■ Exercise:
The data is to be transcribed in full, with nothing missed.

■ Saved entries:
__________
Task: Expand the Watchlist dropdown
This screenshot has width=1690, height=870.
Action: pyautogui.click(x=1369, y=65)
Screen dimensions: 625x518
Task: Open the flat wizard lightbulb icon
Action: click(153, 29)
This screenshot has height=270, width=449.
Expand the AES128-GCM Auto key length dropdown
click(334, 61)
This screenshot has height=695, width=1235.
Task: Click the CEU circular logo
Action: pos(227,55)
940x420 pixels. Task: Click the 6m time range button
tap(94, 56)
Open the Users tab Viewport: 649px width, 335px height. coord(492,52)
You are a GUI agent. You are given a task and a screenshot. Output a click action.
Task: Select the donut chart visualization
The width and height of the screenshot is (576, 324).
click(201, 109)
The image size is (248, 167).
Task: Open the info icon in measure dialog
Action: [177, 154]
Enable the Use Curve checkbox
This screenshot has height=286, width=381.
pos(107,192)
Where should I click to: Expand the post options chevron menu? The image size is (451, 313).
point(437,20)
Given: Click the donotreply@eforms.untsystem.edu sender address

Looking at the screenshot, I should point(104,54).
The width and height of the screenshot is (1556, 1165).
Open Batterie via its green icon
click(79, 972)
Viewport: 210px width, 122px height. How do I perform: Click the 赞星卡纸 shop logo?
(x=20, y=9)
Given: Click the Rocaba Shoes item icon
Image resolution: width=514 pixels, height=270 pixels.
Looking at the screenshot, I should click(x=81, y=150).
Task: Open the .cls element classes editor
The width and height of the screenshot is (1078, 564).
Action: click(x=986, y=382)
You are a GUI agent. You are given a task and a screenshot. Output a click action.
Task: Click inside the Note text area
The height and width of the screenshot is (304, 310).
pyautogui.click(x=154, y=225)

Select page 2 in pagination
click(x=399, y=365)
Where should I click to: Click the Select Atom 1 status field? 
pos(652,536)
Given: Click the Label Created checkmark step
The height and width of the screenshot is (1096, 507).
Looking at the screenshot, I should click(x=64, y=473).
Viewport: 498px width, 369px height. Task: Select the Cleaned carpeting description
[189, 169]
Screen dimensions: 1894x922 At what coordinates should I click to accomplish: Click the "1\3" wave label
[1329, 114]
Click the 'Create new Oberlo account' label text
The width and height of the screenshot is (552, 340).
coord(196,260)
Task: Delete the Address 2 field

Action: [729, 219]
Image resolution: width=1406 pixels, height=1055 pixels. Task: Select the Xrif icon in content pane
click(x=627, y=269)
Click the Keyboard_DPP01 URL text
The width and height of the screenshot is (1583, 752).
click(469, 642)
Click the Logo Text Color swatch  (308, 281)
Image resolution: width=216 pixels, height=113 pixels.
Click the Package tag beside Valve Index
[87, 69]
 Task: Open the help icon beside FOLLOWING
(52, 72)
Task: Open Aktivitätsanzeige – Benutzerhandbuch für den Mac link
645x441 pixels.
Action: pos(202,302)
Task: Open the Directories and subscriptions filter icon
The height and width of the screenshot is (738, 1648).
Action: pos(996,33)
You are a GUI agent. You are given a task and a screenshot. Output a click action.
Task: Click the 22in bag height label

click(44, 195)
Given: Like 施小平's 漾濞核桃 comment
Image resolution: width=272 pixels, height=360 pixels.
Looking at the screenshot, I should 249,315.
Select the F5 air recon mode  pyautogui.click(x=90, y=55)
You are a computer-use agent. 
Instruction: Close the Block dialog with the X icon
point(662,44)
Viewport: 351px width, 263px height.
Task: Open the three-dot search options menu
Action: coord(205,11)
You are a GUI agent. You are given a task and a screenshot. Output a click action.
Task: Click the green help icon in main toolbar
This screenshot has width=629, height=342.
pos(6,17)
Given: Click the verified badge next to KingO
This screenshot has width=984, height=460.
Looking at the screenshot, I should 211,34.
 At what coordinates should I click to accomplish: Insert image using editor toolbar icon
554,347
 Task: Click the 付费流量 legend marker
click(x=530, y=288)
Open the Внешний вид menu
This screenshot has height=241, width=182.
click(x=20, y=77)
__________
■ Response box:
Task: Expand the Watchlist dropdown
This screenshot has width=1690, height=870.
Action: pyautogui.click(x=1369, y=65)
Screen dimensions: 625x518
Task: Open the flat wizard lightbulb icon
Action: click(153, 29)
This screenshot has height=270, width=449.
Expand the AES128-GCM Auto key length dropdown
click(334, 61)
This screenshot has height=695, width=1235.
Task: Click the CEU circular logo
Action: pos(227,55)
940x420 pixels. Task: Click the 6m time range button
tap(94, 56)
Open the Users tab Viewport: 649px width, 335px height. coord(492,52)
You are a GUI agent. You are given a task and a screenshot. Output a click action.
Task: Select the donut chart visualization
The width and height of the screenshot is (576, 324).
click(201, 109)
The image size is (248, 167).
Task: Open the info icon in measure dialog
Action: [177, 154]
Enable the Use Curve checkbox
This screenshot has height=286, width=381.
pos(107,192)
Where should I click to: Expand the post options chevron menu? The image size is (451, 313).
point(437,20)
Given: Click the donotreply@eforms.untsystem.edu sender address

Looking at the screenshot, I should point(104,54).
The width and height of the screenshot is (1556, 1165).
Open Batterie via its green icon
click(79, 972)
Viewport: 210px width, 122px height. How do I perform: Click the 赞星卡纸 shop logo?
(x=20, y=9)
Given: Click the Rocaba Shoes item icon
Image resolution: width=514 pixels, height=270 pixels.
Looking at the screenshot, I should click(x=81, y=150).
Task: Open the .cls element classes editor
The width and height of the screenshot is (1078, 564).
Action: click(x=986, y=382)
You are a GUI agent. You are given a task and a screenshot. Output a click action.
Task: Click inside the Note text area
The height and width of the screenshot is (304, 310).
pyautogui.click(x=154, y=225)

Select page 2 in pagination
click(x=399, y=365)
Where should I click to: Click the Select Atom 1 status field? 
pos(652,536)
Given: Click the Label Created checkmark step
The height and width of the screenshot is (1096, 507).
Looking at the screenshot, I should click(x=64, y=473).
Viewport: 498px width, 369px height. Task: Select the Cleaned carpeting description
[189, 169]
Screen dimensions: 1894x922 At what coordinates should I click to accomplish: Click the "1\3" wave label
[1329, 114]
Click the 'Create new Oberlo account' label text
The width and height of the screenshot is (552, 340).
coord(196,260)
Task: Delete the Address 2 field

Action: [729, 219]
Image resolution: width=1406 pixels, height=1055 pixels. Task: Select the Xrif icon in content pane
click(x=627, y=269)
Click the Keyboard_DPP01 URL text
The width and height of the screenshot is (1583, 752).
click(469, 642)
Click the Logo Text Color swatch  (308, 281)
Image resolution: width=216 pixels, height=113 pixels.
Click the Package tag beside Valve Index
[87, 69]
 Task: Open the help icon beside FOLLOWING
(52, 72)
Task: Open Aktivitätsanzeige – Benutzerhandbuch für den Mac link
645x441 pixels.
Action: pos(202,302)
Task: Open the Directories and subscriptions filter icon
The height and width of the screenshot is (738, 1648).
Action: pos(996,33)
You are a GUI agent. You are given a task and a screenshot. Output a click action.
Task: Click the 22in bag height label

click(44, 195)
Given: Like 施小平's 漾濞核桃 comment
Image resolution: width=272 pixels, height=360 pixels.
Looking at the screenshot, I should 249,315.
Select the F5 air recon mode  pyautogui.click(x=90, y=55)
You are a computer-use agent. 
Instruction: Close the Block dialog with the X icon
point(662,44)
Viewport: 351px width, 263px height.
Task: Open the three-dot search options menu
Action: coord(205,11)
You are a GUI agent. You are given a task and a screenshot. Output a click action.
Task: Click the green help icon in main toolbar
This screenshot has width=629, height=342.
pos(6,17)
Given: Click the verified badge next to KingO
This screenshot has width=984, height=460.
Looking at the screenshot, I should 211,34.
 At what coordinates should I click to accomplish: Insert image using editor toolbar icon
554,347
 Task: Click the 付费流量 legend marker
click(x=530, y=288)
Open the Внешний вид menu
This screenshot has height=241, width=182.
click(x=20, y=77)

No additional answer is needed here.